According to Anatoly Glaz of the state-run media Belarusian Telegraph Agency (BelTA), Belarus had "proposed a number of options" to Germany to change Krieger's sentencing. Russian President Vladimir Putin had suggested a prisoner swap could be initiated to free Krieger in exchange for Vadim Krasikov, Russian Federal Security Service (FSB) officer and hitman imprisoned by Germany. The idea of a larger prisoner swap between Russia and Belarus and the west seemed more likely after American journalist Evan Gershkovich was convicted of espionage in Russia, and sentenced up to 16 years in prison around the same time as Krieger's trial. This disputed incarceration led news agencies, including the BBC, Politico Europe, and The Guardian, to accuse Russia of artificially increasing the amount of western prisoners in their custody in order to negotiate a more profitable exchange.

On 30 July 2024, Krieger was pardoned by Lukashenko in accordance with the article 96 of the criminal code, substituting his death penalty with a life sentence. Before making the pardon, Lukashenko reportedly met with five officials: Ivan Tertel, chairman of the KGB, Olga Chupris, deputy head of Lukashenko's Presidential Administration, Liudmila Hladkaya, an employee for the state-run publisher Belarus Today, and prosecutor Hrakun and defense lawyer Gorbach from the trial to gain better insight on the case. The announcement of Krieger's pardon was broadcast on the state-run All-National TV (ONT TV), in which Krieger in tears thanked Lukashenko for his decision. The move was praised by the German Ministry for Foreign Affairs and human rights activist Andrei Paluda. Belarusian state media stated that the pardon showcased Lukashenko's "wise and fair" judgment before an "unjustifiable" crime, as well as highlighted his "merciful" nature and "damned the Germans, claiming they abandoned their own".

On the same day of his pardon, seven political prisoners in Russia were removed from the detention centers without explanation, supporting the speculation about an imminent high-profile prisoner swap. Two days later on 1 August 2024, this proved to be true as Krieger was released in the 2024 Ankara prisoner exchange, which saw western countries receive 15 prisoners from Russia along with Krieger, who was the only prisoner freed from a country other than Russia. Chancellor Olaf Scholz's spokesperson, Steffen Hebestreit, said the exchange of Krasikov for Krieger had been arranged in "cooperation with the United States and European partners" and was "not taken lightly" by the German government. Krieger being the only prisoner to be exchanged from Belarus came as disappointment to human rights organizations fighting for the release of Belarusian political prisoners, estimated at the time to be around 1,400 incarcerated. This goal was partially satisfied later the same month, when on 16 August Lukashenko pardoned thirty of these political prisoners convicted of "protest-related crimes" in a decree published on 4 September.

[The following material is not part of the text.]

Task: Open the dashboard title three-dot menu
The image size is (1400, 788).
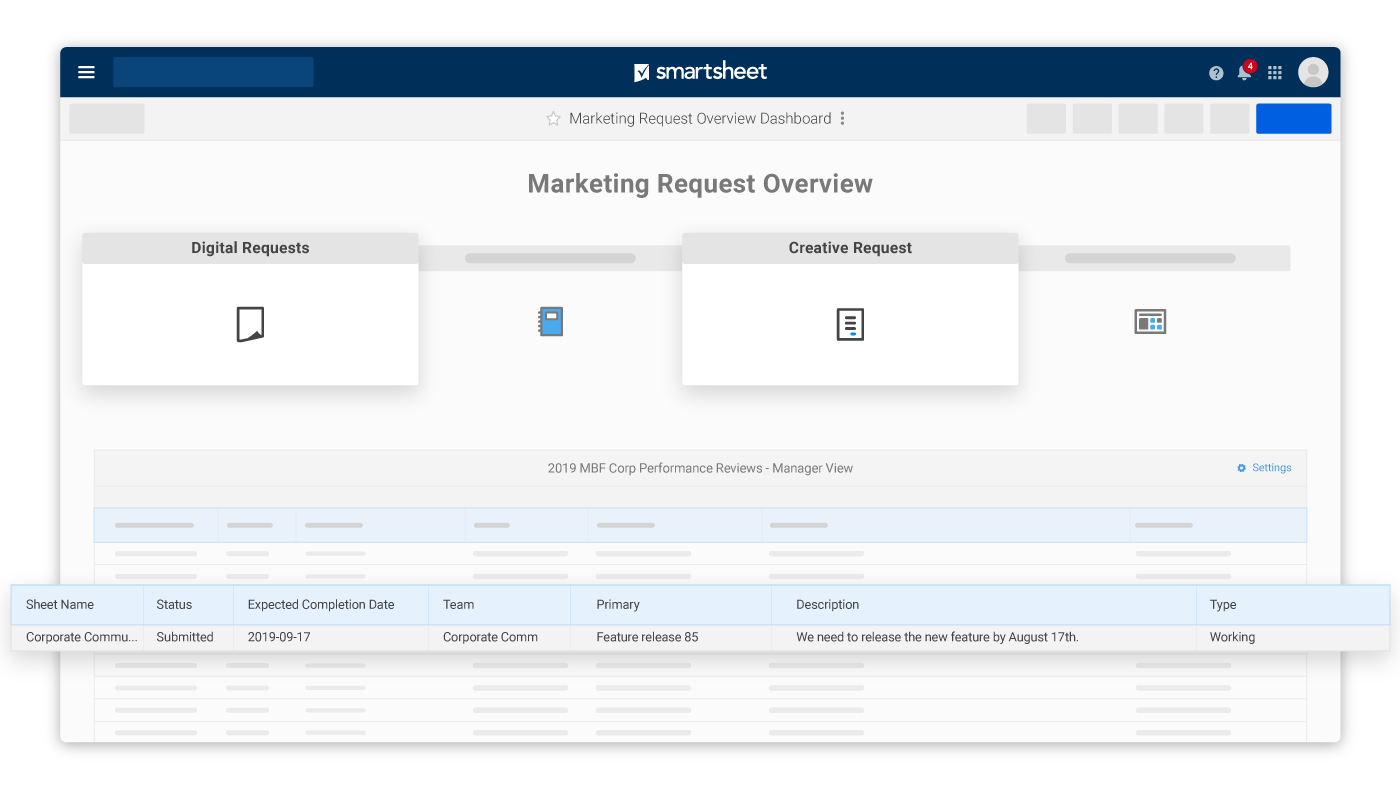Action: point(842,119)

=== Investigation back in Germany ===
On the day of Krieger's release, his spouse's apartment in Germany was searched for potential evidence. On 28 August 2024, the German Public Prosecutor General began an investigation against Krieger for allegedly causing the explosion in Belarus, a crime punishable under Section 308 of the Criminal Code of Germany "Strafgesetzbuch". Additionally, the investigation sought to determine the reason for Krieger's travel to Belarus in the first place.

In an interview with the German newspaper Welt am Sonntag in August 2024, Krieger affirmed his claims of innocence on the matter, stating he was told by Belarusian authorities, The only chance of saving your life is if you do exactly what we tell you.' So I confessed to everything." However, Krieger also claimed in the interview he had applied to join the Kastuś Kalinoŭski Regiment but never heard a response, had taken reconnaissance photos of military objects in Belarus for the SBU, and had been instructed by the SBU to locate a pre-placed backpack. Krieger maintained his innocence by asserting he was unaware of the contents of the backpack, and had no knowledge it would cause an explosion.